The law — which legal experts say was unusually broad compared to similar laws across the country — was written to stop fraud, con artists and scammers, but it also outlawed the “transmission of false data” regardless of whether liars stood to profit from their deception or not.

Only a handful of people were ever prosecuted for lying online, but legislators said it made no sense to keep a law on the books that is violated so often by so many people. Rep. Chris Blazejewski, who proposed eliminating the law, said it was likely unconstitutional.

Lies may make you a scoundrel, cost you a relationship or get you fired, but they shouldn’t make you a criminal unless you’re trying to commit fraud or some other offense, he said.

“There are a lot of things we don’t condone in our society that aren’t crimes,” Blazejewski said. “We take freedom of speech very seriously in this country and we should be concerned about the real and serious possibility of further erosion to our First Amendment civil liberties.”

While the right to lie about your waistline is not spelled out in the Bill of Rights, even despicable speech must be protected, according to Jonathan Turley, a law professor at George Washington University. Although Rhode Island’s former law is unusual around the nation, Turley said a federal law making it illegal to lie about receiving top military honors brings up similar First Amendment questions.
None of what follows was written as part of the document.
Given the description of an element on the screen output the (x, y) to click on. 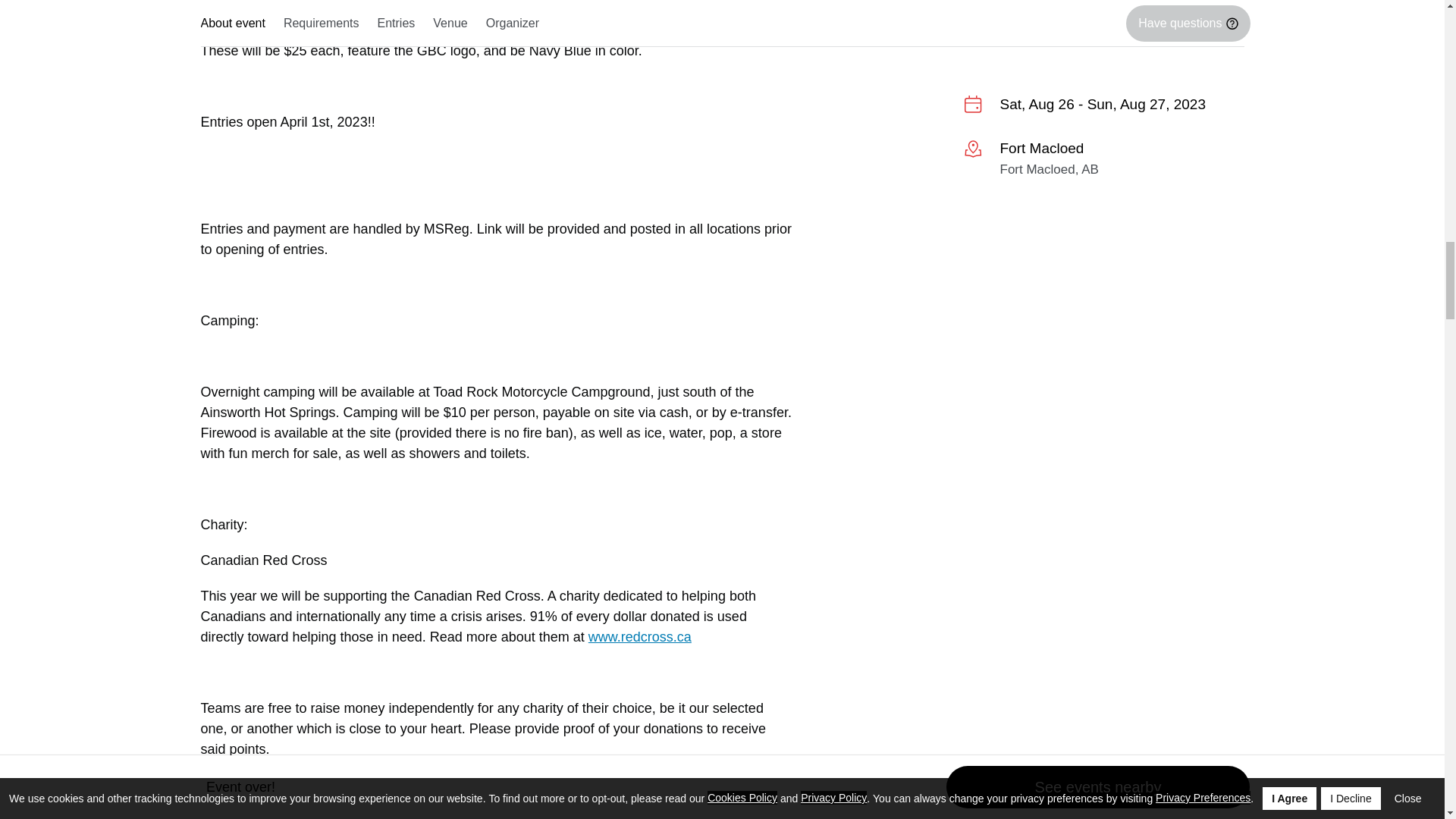
www.redcross.ca (639, 636)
The U.S. Supreme Court could rule this week on that law, called the Stolen Valor Act.

“It’s part of human nature to embellish and at times lie,” Turley said. “It’s not a redeeming characteristic maybe but it’s a common one. When you give the government the power to criminalize lies, you give it the power to determine what is true and what is false, and which lies to prosecute. That’s a dangerous tool.”

The repeal of the Rhode Island law was prompted in part by a 2010 case in which a former prison guard was arrested for setting up a fake Facebook page in the name of his boss, the state’s corrections director. The charges were later dropped, though the guard lost his job. The man’s attorney, John Grasso, said what his client was accused of doing “may not be bright, but it shouldn’t be illegal.”

“Everybody lies online,” Grasso said. “You shouldn’t be dragged into court and told that you can’t tell people you’re 6 feet tall when you’re not.”